» **Exercise objective**:
Answer these questions about the code completion thread below:
1. Which key do you press to ask for completion?
2. After typing "0 t" and pressing that key, at most how many selectors beginning with t will you get?
3. What planned structure, built from SymbolTable, would be searched with binary search to speed up selector lookup by prefix?

» **Text passage**:

********************

[squeak-dev] Why doesn't ECompletion / OCompletion use a Trie?

Wed Jun 15 14:22:54 UTC 2011

Levente Uzonyi wrote:
> ...
>>
>>
>> Showing the most popular selectors first is quite nice. But having a 
>> hard, hidden boundary on what will be suggested and what not is not 
>> that nice.
>
> It's only true when the OController is not #expanded (see #menuMorph), 
> which is the case when you didn't ask for completion. When you ask for 
> completion (by pressing tab), then you'll get the full list.

Thanks. I wasn't aware of that. In that case, it just scans the symbol 
table on each keystroke. It doesn't get too slow, though. Only problem 
is that it misses the 'sort by date' feature.

> ...
>>
>> The trie will get faster as the prefixes are longer, beating easily 
>> the table, that will have to filter a much larger set of words. 
>> Besides, the
>
> It doesn't matter if it's faster or not, because as long as the prefix 
> lenght is >= 2, the cost is a dictionary lookup + filtering a constant 
> (40) length list which has O(1) cost. If the prefix length is less 
> than 2, then OCompletion won't give you suggestions. Start typing: "0 
> tinyBenchmarks" and you'll see how it works. When you get to "0 ti" 
> you'll see tinyBenchmarks being suggested. If you press tab after 
> typing "0 t", then you'll get all (at most 500) selectors beginning 
> with t, if you keep typing, then you'll see another selector in the 
> system (tinyDisplay) which is not present in the suggestion list if 
> you don't ask for completion, because it's not part of Kernel* and 
> Collections* which are preprocessed during the installation.

Right. I was thinking of 'filter from all symbols' + 'sort by date', a 
combo that ECompletion / OCompletion doesn't offer. This sounds like the 
ideal behavior, maybe the only one to have. Otherwise, I need to think 
if the selector I want should be looked by ECompletion or by OCompletion 
to know if I should press <tab> after the first character, but before I 
type the second character...

>> sorting of the matching results of the trie will not be too bad, if I 
>> do filtering and sorting at the same time, keeping (for example) just 
>> the 40 latests words. (Note to Juan: do it!).
>
> Note that 40 here is different from the 40 in OCompletion. Btw this is 
> a great use case for Heap.

I was thinking of just an array and binary search on each addition to 
the list, but will take a close look at Heap. Thanks.

>> And as I said before, holding all possible selectors is much better 
>> than holding (maybe) 20% of them.
>
> Adding all selectors to a trie would take much more space than the 
> symbol table itself. What I planned to do to speed up selector lookup 
> by prefix (while keeping the space overhead low) is to create a 
> WeakArray from SymbolTable and use binary search on it. But 
> implementing an efficient binary search on weak arrays is not easy. :)

********************

» **Supplied data**:
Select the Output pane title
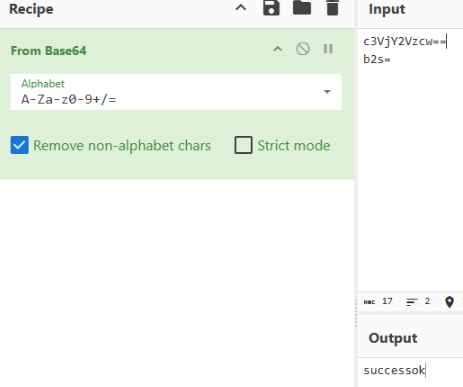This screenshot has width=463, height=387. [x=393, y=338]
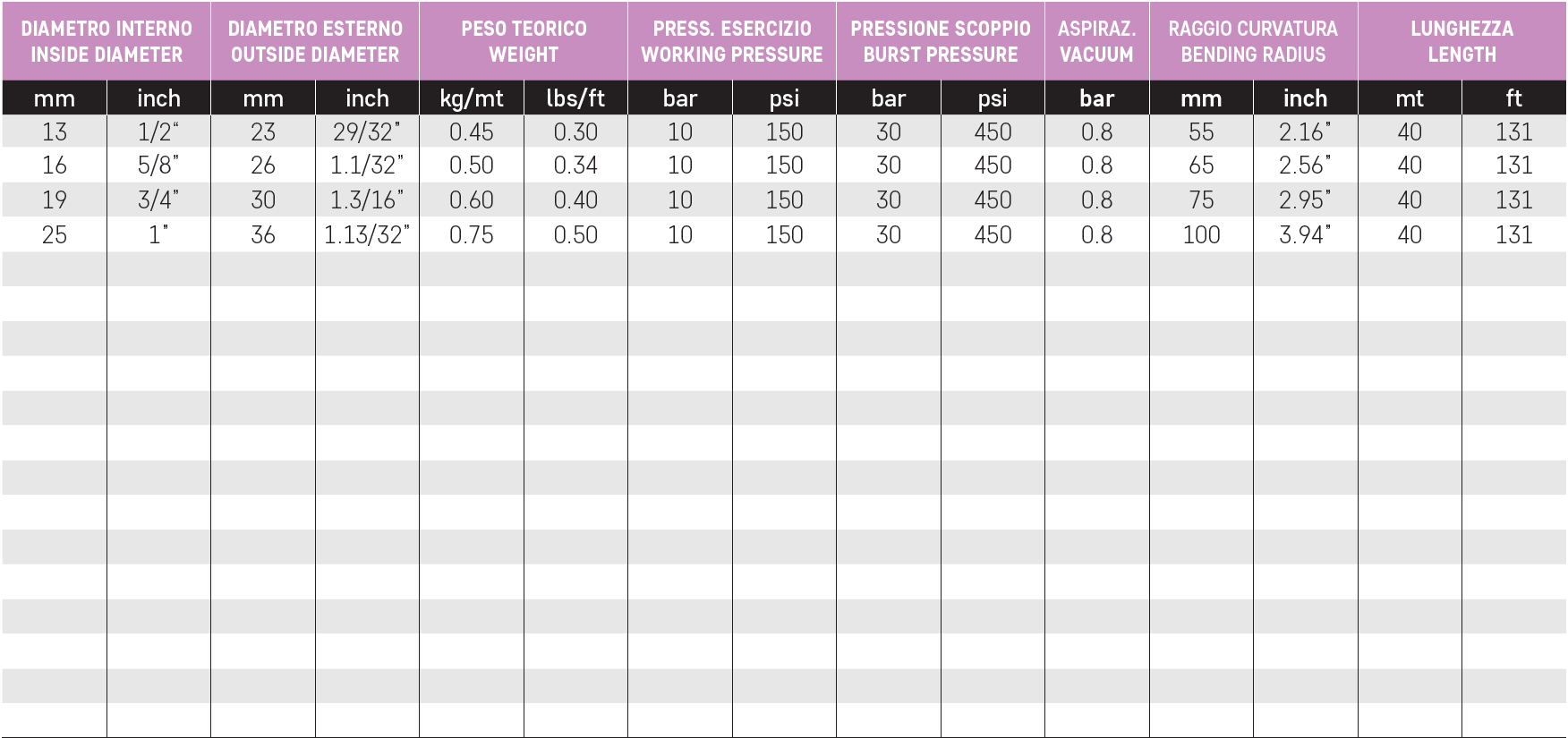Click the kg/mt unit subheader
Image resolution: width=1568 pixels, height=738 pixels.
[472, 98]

********************

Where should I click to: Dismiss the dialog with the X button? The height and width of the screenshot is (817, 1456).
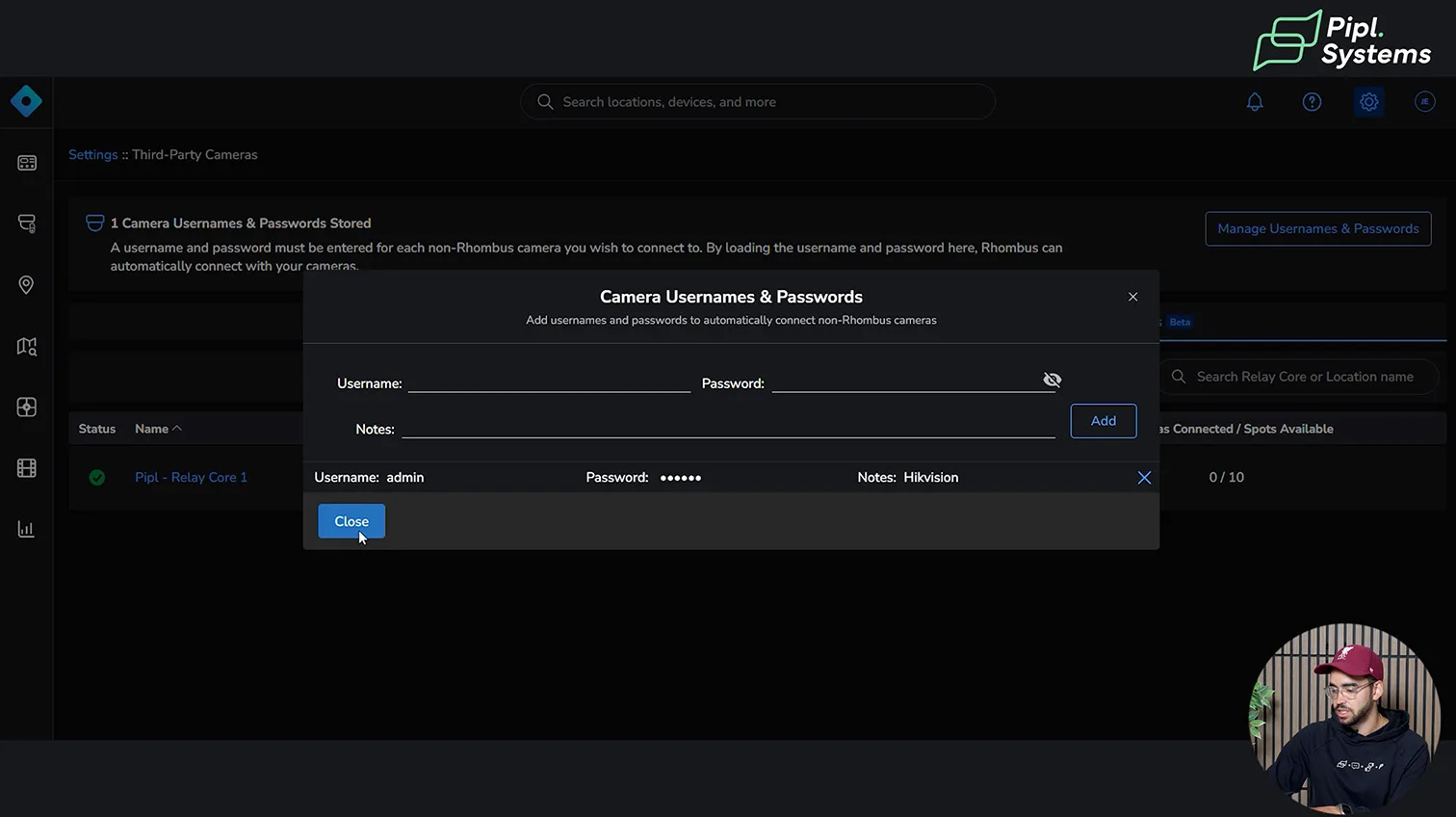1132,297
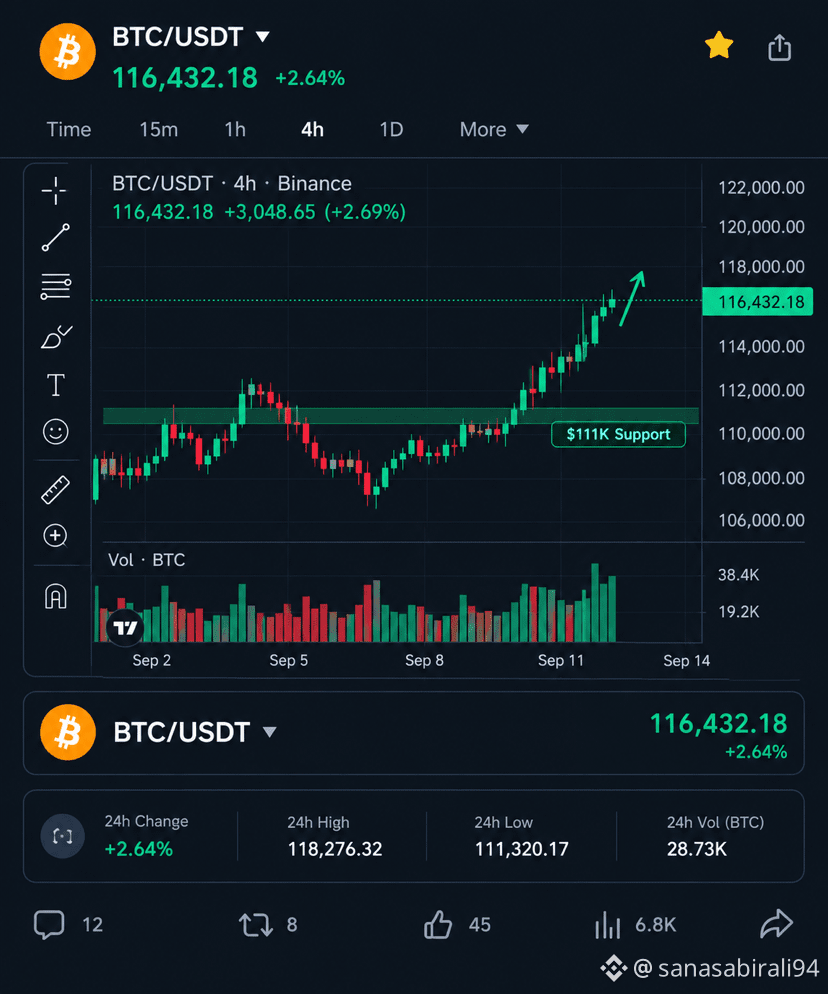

********************

» **Reply to the task**:
1. Tab
2. 500
3. A WeakArray